Der Landarzt war vernünftig genug, die große Kräuterkenntnis der Alten anzuerkennen und auch davon Gebrauch zu machen. Er hatte seit Jahren mit Mutter Karoline ein Abkommen getroffen, das die Alte verpflichtete, gegen eine Bezahlung, wie sie sie sonst nirgends erhielt, eine Anzahl bestimmter Kräuter zu bestimmten Jahreszeiten zu liefern.

»Die sind besser als viele der Medikamente, die ich mir aus der Stadt kommen lasse, und billiger sind se och ...«, äußerte sich der Doktor einmal gegenüber der Oberförsterin.

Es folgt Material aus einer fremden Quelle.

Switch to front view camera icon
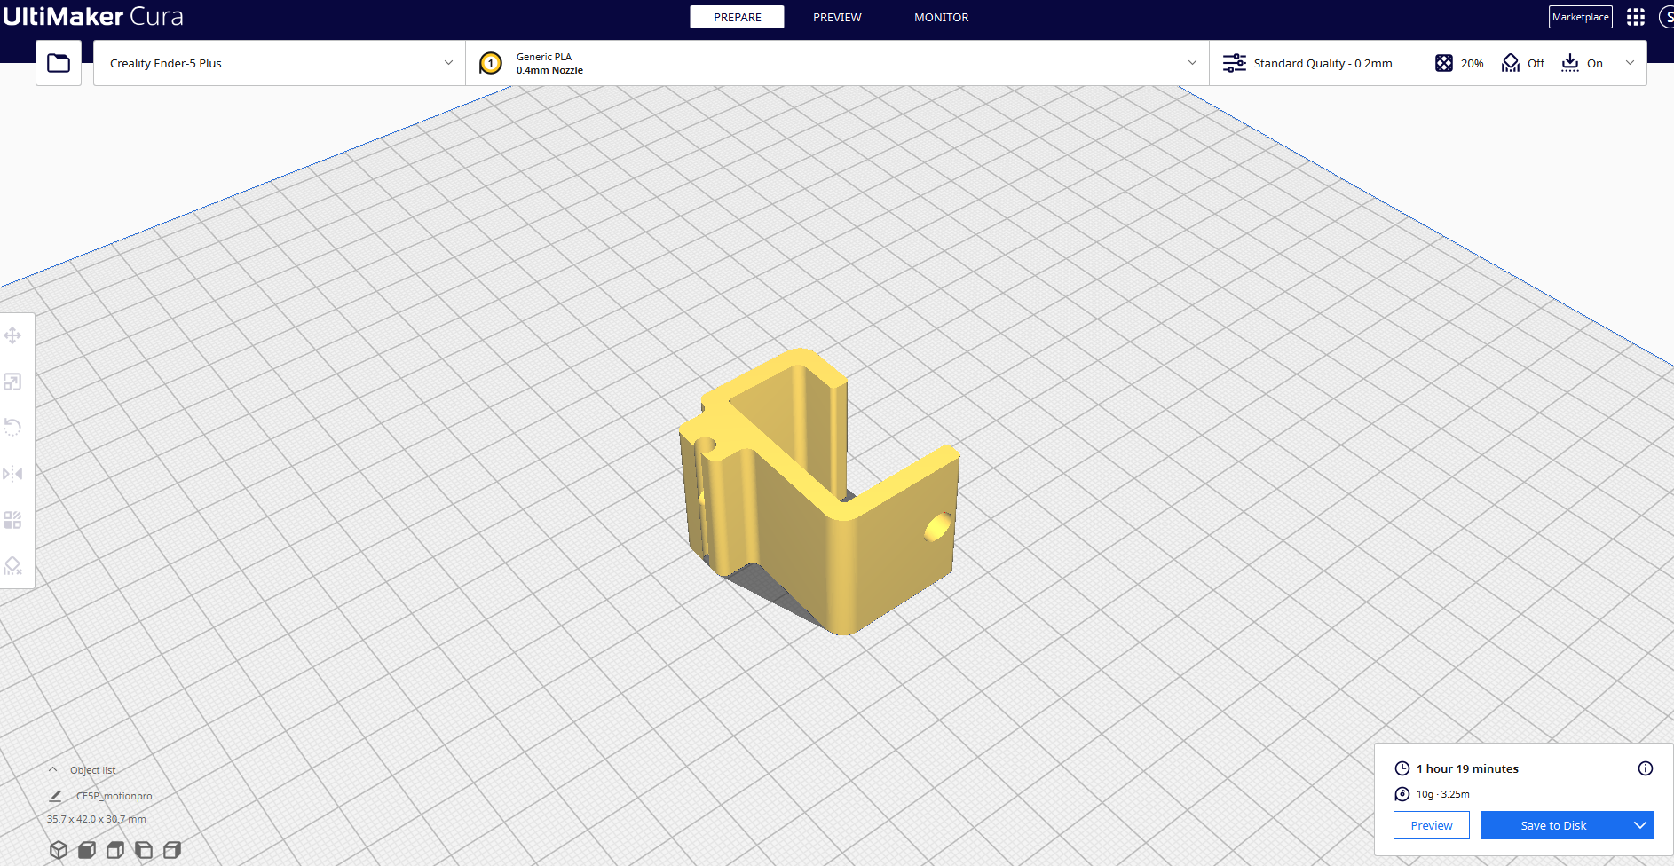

Der alten Kräuterkaroline war es zu verdanken, wenn Windholz verhältnismäßig schnell geheilt wurde.

Nach vier Wochen wurde er im Wagen nach Christophswalde gefahren. Er mußte noch am Stock gehen, und es war nicht sicher, ob er jemals wieder laufen konnte, ohne zu hinken. So nahm er denn Abschied vom Oberförster und seiner Frau und auch von Duro, dem Braven, der ihm die eigene Rettung so treu vergolten hatte, indem er Pfeffer half, seinen Herrn zu retten.

Heinrich hatte drei Freunde, zwei Menschen und einen Hund, gewonnen und seinen besten Freund, den Gefährten auf allen seinen Wegen, verloren.